China has hinted at a shift in how it will pursue its signature Belt and Road Initiative (BRI) amid growing concerns about debt repayments from many partner countries because of the coronavirus (COVID-19) pandemic.
“We will focus on quality in the joint pursuit of the BRI”, said the annual government work report delivered on Friday by China’s Premier Li Keqiang at the start of the National People’s Congress (NPC), or Parliament.
Since 2018, the BRI has had a dedicated sub-section in the NPC report, which is China’s most important policy document. The BRI was written into the Communist Party of China’s Constitution in 2017, underlining its special status.
The report in 2018 did not mention “quality”, merely saying China “will promote the joint pursuit of the BRI”. It also mentioned then China would seek to advance infrastructure connectivity, which was omitted this year.
The NPC report is usually carefully assessed to garner changes in emphasis in Chinese policymaking. The report this year said China would focus on “achieving shared growth through consultation and collaboration” and would “work with BRI partners for mutually beneficial outcomes”.
In recent weeks, China has faced calls from countries in Asia and Africa to delay or waive debt repayments. Song Wei, deputy director at the Ministry of Commerce’s Chinese Academy of International Trade and Economic Cooperation, acknowledged last month that China was weighing how to respond to such calls.
“What China could do to help is bring projects funded by loans back to life and realise sustainable profits, instead of measures as simple as offering write-offs,” he said in an article in the Communist Party-run Global Times. “As always, China is open to talk with debtors on the basis of equality and mutual benefit.”
Mr. Song noted that China’s financial assistance included grants, interest-free loans and preferential loans. “Interest-free loans which are offered by the Chinese government are applicable for debt relief,” he said. “The preferential loans are not applicable for debt relief and are more complex with regards to any difficult debt problems.
Simply waiving debtors’ obligations as some countries or organizations have called for is not going to be effective as a solution. If any debtors encounter difficulties to pay on time, there may be tailored plans including rescheduling or China increasing funding to help related projects resume operation and return profits.”

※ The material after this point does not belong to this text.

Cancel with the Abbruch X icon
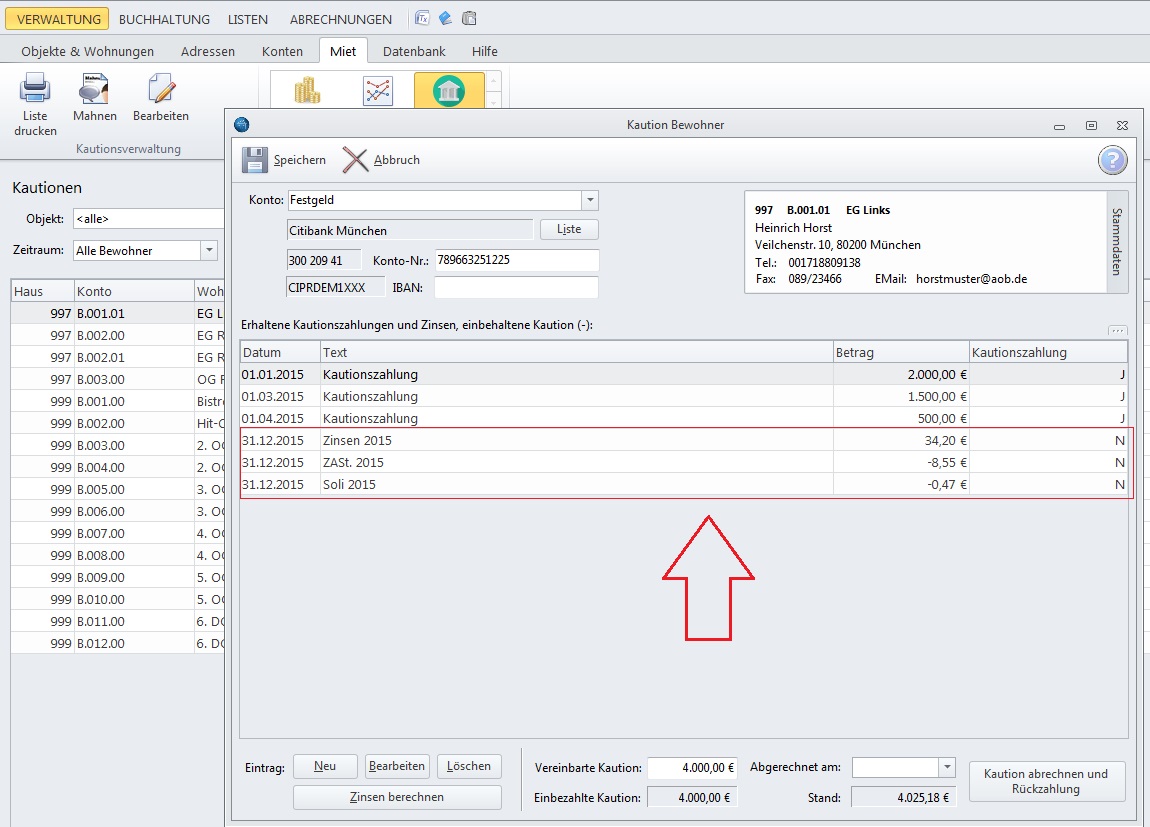 click(x=355, y=160)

He suggested repayments could be solved “by multiple financial or other approaches, such as China adding grants to help bring projects back to life, conducting debt-to-equity swaps, or hiring Chinese firms to assist operation”.
According to AidData, a research lab at the College of William & Mary, China’s grants and loans totalled $354.4 billion between 2000 and 2014, of which 23% was grants while the rest were commercial loans at market or close-to-market rates.
The world’s debt to China grew 10 times between 2000 and 2017, with developing countries owing $380 billion to China, the Kiel Institute for the World Economy in Germany said in a report last year.